Burkina : « Le volley-ball burkinabè doit rayonner à nouveau », lance Dr Augustin Somda
Dr Sâabèsèlè Jean Augustin Somda, aujourd’hui enseignant-chercheur, n’est plus à présenter dans milieu du volley-ball burkinabè. En effet, Dr Somda fut joueur de volley-ball. Il a fait les beaux jours de l’ASFA-Yennega puis de l’Etoile finale de Ouagadougou (EFO) en tant que joueur, président de l’EFO, section volley-ball. Sâabèsèlè Jean Augustin Somda était le capitaine de l’équipe nationale de volley-ball. Il a mis fin à sa carrière en 2013 pour des raisons professionnelles, avant de présider aux destinées de la ligue du Centre de volley-ball.
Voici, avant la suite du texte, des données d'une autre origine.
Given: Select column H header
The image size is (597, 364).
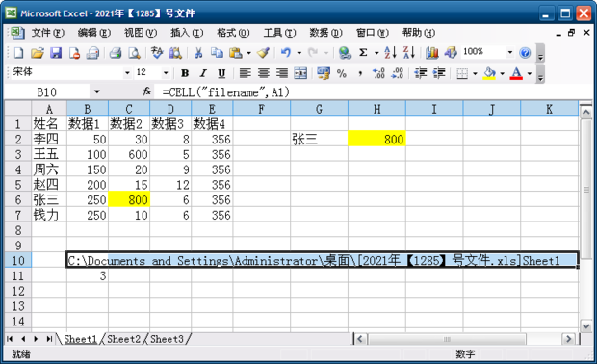Looking at the screenshot, I should tap(376, 109).
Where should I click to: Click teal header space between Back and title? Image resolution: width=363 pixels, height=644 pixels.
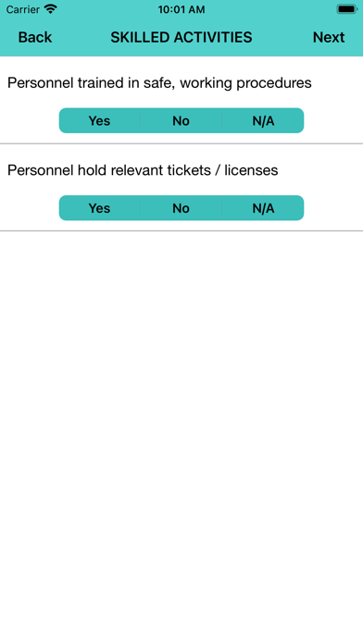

L’actuel président de la Société africaine de droit nucléaire (SADN) et président de la section volley-ball de l’EFO, veut révolutionner le volley-ball burkinabè. Pour cela, il est candidat à la présidence de la Fédération burkinabè de volley-ball. Dans cette interview qu’il a bien voulu nous accorder, Dr Somda revient sur ses motivations, son projet à la tête de la FBVB.
Lefaso.net : Quel est votre parcours sportif au niveau du volleyball ?
Dr Sâabèsèlè Jean Augustin Somda : J’ai commencé le volleyball dans une petite ville minière du Burkina Faso qui est Poura, en 1996. Mon papa travaillait à la mine de Poura et les travailleurs de la mine avaient des installations sportives pour toutes les disciplines sportives comme le football, le volleyball, le handball et le basketball. C’est comme ça qu’on a découvert le volleyball. A l’époque, on nous appelait les « je veux jouer ». Parce que, nous sommes arrivés sans avoir de bases, mais on a quand même voulu s’essayer. C’est comme ça qu’on s’est retrouvés à être initiés et à apprendre les bases du volleyball. Une année plus tard, arrive à Poura un fonctionnaire de l’ONEA, Mr Hamidou Kayribo.
C’est lui qui nous a véritablement initiés à la pratique du volley-ball. Après le BEPC en 1999, j’arrive à Ouagadougou où j’intègre l’ASFA Yennenga avec des entraîneurs comme Abdoulaye Ouédraogo, Ernest Zèba qui nous ont vraiment transmis le savoir, le savoir-faire et le savoir être au volley-ball. Trois ans plus tard, soit en 2002, j’intégrais l’équipe nationale de volleyball dans laquelle j’ai fini par être nommé capitaine, autour des années 2010. En 2013, j’ai arrêté ma carrière sportive qui était très riche. J’ai participé à plusieurs compétitions dans la zone 3, en Afrique, aux éliminatoires du championnat du monde et des jeux africains.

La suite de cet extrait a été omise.